• _Source passage_:

++++++++++

Depression is a substantial contributor to the global burden of disease and affects people in all communities throughout the world. Today, depression is predicted to affect 350 million people [18]. Medication compliance is a well-established issue in the care of depression. There is evidence that more than 50% of depressed patients withdraw treatment prematurely [19].
In our study non-adherence was more in who had used antidepressants previously (57.28%), Poly pharmacy (52.42%) and repercussion of disease (50.48%). Non-affordability is the significant factor affecting adherence to treatment (p=0.017, chi square) and nonaffordability to buy drugs significantly influenced mean drug attitude inventory scores (p=0.007, t-test). Polypharmacy was found to affect adherence significantly (p=0.0, chi square) and poly pharmacy significantly influenced mean drug attitude inventory scores (p=0.00, t-test) with greater number of subjects becoming noncompliant to multiple drug regimen. Less significance was seen in other therapy related factors. This evidence suggests that non-affordability and poly pharmacy contribute to non-adherence significantly.
An interesting study by Albaz in Saudi Arabia concluded that organizational variables (time spent with the doctor, continuity of care by the doctor, communication style of the doctor and interpersonal style of the doctor) are far more important than socio-demographic variables (gender, marital status, age, educational level and health status) in affecting patients’ adherence [20]. Finally, physician satisfaction is believed to improve treatment adherence. Van Os et al note that factors influencing the quality of the therapist-patient relationship in psychotherapy have been shown to account for up to 30% of the patient outcome [20].

++++++++++

Collected data
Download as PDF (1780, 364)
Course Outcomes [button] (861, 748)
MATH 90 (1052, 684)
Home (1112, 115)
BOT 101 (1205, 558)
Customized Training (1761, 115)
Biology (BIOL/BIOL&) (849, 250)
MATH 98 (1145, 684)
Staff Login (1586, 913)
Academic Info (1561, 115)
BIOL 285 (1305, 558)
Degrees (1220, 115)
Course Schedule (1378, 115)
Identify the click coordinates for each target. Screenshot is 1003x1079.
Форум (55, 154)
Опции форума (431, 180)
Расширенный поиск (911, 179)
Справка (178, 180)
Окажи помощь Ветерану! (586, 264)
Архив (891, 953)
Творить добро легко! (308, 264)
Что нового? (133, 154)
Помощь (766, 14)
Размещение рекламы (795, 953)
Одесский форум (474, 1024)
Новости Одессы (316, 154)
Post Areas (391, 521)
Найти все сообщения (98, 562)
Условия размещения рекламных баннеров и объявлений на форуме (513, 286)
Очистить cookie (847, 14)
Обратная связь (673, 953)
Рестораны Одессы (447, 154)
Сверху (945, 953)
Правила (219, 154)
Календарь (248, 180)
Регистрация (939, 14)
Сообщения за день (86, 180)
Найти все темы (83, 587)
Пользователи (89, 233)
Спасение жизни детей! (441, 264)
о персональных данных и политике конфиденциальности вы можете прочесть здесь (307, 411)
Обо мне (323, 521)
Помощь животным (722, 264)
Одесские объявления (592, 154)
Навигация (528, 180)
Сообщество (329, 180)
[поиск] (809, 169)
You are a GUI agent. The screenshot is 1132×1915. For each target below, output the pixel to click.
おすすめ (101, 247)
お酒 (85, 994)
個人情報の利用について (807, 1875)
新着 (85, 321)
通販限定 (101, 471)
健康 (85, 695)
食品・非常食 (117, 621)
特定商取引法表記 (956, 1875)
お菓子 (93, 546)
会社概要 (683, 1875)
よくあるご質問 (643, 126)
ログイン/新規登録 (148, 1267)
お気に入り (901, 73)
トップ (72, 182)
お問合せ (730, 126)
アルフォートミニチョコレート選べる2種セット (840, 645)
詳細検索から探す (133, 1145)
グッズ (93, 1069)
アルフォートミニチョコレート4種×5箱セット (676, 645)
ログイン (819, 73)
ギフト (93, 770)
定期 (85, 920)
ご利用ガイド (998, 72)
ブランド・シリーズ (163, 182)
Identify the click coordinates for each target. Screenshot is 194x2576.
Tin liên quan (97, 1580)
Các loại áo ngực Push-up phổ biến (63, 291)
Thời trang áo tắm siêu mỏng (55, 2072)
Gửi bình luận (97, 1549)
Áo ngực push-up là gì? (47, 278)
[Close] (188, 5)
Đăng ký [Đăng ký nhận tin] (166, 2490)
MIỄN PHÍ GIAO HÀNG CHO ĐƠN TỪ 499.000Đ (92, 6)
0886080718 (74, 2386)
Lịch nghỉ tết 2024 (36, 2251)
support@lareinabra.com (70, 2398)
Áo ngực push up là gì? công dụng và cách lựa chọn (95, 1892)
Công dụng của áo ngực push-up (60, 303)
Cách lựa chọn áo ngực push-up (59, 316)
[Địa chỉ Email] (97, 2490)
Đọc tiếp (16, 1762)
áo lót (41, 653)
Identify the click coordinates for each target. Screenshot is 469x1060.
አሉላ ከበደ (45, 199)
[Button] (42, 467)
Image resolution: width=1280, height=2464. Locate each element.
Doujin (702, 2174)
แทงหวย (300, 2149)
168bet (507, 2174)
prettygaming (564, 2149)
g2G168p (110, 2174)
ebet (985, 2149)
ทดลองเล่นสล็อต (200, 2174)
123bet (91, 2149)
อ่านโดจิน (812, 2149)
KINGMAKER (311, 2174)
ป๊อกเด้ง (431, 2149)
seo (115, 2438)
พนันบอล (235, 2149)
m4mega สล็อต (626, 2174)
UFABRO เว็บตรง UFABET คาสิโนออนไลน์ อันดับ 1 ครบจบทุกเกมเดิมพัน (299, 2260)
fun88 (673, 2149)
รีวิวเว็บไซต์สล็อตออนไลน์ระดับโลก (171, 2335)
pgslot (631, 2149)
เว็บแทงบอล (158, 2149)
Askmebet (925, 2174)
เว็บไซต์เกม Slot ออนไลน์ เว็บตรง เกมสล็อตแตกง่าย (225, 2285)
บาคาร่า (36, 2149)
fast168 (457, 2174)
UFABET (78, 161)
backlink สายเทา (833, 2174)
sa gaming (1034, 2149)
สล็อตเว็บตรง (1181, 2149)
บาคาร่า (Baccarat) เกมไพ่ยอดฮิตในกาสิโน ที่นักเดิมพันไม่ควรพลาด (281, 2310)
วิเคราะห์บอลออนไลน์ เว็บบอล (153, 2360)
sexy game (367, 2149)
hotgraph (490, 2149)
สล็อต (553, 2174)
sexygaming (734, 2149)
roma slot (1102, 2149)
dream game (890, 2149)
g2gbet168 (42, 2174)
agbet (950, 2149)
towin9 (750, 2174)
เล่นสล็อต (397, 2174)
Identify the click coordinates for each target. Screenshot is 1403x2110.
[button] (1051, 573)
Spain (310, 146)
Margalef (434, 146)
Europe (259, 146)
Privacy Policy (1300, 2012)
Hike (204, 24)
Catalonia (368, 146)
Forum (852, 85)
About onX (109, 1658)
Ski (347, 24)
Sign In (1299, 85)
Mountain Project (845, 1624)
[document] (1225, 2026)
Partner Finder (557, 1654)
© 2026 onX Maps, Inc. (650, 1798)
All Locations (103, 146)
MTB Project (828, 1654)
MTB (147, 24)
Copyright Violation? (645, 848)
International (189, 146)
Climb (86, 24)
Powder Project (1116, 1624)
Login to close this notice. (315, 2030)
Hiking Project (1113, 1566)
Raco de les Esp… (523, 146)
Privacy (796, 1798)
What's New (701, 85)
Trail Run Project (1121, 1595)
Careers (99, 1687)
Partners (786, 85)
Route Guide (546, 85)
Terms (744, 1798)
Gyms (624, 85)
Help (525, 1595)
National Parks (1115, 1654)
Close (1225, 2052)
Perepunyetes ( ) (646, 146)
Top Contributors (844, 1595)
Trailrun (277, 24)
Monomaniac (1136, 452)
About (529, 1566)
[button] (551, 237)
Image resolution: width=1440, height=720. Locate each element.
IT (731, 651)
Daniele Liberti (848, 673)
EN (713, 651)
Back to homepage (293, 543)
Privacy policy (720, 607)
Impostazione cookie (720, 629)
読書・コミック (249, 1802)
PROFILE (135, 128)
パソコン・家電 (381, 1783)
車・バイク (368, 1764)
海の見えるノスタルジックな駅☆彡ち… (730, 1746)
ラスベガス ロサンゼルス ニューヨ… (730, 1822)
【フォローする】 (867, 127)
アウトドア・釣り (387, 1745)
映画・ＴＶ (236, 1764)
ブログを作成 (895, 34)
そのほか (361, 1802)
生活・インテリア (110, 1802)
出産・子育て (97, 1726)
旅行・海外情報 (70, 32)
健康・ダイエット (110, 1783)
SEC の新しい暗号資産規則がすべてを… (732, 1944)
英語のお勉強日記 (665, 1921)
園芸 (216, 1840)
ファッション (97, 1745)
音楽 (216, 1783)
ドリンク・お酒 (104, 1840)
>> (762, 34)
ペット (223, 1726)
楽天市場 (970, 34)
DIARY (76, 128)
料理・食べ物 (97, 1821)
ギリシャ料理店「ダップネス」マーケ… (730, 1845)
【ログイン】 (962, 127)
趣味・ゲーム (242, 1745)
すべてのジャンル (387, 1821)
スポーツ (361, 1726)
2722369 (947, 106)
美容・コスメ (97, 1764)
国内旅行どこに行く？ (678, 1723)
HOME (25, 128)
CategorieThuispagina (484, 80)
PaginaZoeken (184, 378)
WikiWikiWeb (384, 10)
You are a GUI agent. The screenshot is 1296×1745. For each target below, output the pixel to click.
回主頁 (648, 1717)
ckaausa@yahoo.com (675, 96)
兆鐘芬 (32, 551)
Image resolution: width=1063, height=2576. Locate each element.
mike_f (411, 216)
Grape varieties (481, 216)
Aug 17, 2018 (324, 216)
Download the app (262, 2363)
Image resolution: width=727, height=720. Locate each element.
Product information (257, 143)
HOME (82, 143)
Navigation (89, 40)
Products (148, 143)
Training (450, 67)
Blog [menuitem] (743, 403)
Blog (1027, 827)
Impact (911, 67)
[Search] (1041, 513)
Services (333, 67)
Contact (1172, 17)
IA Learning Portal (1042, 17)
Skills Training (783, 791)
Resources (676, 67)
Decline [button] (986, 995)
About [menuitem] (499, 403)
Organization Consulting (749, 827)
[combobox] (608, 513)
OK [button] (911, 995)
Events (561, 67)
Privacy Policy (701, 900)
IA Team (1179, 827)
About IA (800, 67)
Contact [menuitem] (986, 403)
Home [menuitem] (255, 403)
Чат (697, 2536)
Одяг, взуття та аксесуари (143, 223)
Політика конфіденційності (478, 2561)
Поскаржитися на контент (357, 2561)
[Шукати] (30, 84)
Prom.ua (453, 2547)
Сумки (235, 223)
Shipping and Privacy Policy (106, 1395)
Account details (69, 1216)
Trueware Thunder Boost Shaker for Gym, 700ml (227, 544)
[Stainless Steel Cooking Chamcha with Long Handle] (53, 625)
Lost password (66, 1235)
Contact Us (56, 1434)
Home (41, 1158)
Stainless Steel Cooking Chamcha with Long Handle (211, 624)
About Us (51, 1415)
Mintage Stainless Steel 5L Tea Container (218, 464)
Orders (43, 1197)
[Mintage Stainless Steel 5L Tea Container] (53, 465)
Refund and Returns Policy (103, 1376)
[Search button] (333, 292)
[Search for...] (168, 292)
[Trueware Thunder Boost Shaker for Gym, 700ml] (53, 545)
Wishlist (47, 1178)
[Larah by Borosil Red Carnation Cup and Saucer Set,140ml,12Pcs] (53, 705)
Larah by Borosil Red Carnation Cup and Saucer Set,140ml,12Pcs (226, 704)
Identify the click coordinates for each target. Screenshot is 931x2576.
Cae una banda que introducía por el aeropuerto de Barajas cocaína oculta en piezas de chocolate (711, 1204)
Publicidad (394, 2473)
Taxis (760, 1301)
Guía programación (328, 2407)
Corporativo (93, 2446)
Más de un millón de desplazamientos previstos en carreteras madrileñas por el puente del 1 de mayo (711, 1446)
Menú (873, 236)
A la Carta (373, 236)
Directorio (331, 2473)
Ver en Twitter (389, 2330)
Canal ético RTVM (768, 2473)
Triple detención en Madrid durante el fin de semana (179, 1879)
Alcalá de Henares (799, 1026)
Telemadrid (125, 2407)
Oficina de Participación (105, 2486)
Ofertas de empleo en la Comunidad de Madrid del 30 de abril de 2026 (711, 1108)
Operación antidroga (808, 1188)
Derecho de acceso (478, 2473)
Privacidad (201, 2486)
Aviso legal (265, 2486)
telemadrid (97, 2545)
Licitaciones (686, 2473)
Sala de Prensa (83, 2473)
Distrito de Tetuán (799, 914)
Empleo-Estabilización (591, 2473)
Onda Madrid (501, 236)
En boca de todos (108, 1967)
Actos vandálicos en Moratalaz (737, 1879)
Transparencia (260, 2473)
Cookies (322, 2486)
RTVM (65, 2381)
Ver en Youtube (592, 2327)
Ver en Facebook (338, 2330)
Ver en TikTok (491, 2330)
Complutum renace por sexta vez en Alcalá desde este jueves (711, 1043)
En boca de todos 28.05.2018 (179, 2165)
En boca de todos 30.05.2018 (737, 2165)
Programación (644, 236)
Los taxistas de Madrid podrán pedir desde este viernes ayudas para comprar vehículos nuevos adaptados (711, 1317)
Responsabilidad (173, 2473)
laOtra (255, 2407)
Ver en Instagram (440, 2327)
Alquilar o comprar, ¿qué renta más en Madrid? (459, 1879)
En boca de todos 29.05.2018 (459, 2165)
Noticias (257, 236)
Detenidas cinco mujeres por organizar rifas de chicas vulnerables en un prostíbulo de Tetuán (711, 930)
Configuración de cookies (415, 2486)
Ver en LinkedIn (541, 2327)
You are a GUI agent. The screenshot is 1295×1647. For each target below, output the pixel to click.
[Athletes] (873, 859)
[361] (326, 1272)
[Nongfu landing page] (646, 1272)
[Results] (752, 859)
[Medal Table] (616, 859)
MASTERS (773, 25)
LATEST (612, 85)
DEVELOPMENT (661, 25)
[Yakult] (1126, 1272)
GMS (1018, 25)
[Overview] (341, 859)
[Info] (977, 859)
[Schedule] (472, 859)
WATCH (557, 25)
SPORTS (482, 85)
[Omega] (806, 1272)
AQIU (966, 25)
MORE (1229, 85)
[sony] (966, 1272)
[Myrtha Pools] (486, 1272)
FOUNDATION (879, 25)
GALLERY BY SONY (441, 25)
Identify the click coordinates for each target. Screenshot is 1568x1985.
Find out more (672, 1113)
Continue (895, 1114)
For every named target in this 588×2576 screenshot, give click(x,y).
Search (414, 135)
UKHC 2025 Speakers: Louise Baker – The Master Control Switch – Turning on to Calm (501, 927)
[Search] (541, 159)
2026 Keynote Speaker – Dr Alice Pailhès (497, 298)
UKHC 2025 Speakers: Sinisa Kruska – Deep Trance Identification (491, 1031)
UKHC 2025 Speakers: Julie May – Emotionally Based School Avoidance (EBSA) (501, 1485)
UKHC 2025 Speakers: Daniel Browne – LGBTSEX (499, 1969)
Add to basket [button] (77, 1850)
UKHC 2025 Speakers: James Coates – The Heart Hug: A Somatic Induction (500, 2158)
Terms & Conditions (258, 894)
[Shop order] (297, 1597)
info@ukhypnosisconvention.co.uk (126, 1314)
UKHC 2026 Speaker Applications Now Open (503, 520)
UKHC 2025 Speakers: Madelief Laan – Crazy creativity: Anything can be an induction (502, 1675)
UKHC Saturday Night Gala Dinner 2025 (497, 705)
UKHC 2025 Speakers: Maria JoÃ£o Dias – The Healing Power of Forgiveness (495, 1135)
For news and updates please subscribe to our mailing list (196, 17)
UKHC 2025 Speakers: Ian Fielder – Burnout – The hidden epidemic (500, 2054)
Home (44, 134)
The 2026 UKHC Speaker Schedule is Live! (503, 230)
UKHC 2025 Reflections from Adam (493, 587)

++++++++++

• _Exercise requirements_: Turn the paragraph of the depression adherence passage that begins "An interesting study by Albaz" into a short bulleted list that keeps its main facts.

• _Completed task_:
- A study by Albaz in Saudi Arabia found that organizational variables affect patient adherence far more than socio-demographic variables. The organizational variables were time with the doctor and the doctor's continuity of care, communication style and interpersonal style. The socio-demographic variables were gender, marital status, age, educational level and health status.
- Physician satisfaction is believed to improve treatment adherence.
- Van Os et al note that factors influencing the quality of the therapist-patient relationship in psychotherapy have been shown to account for up to 30% of patient outcome.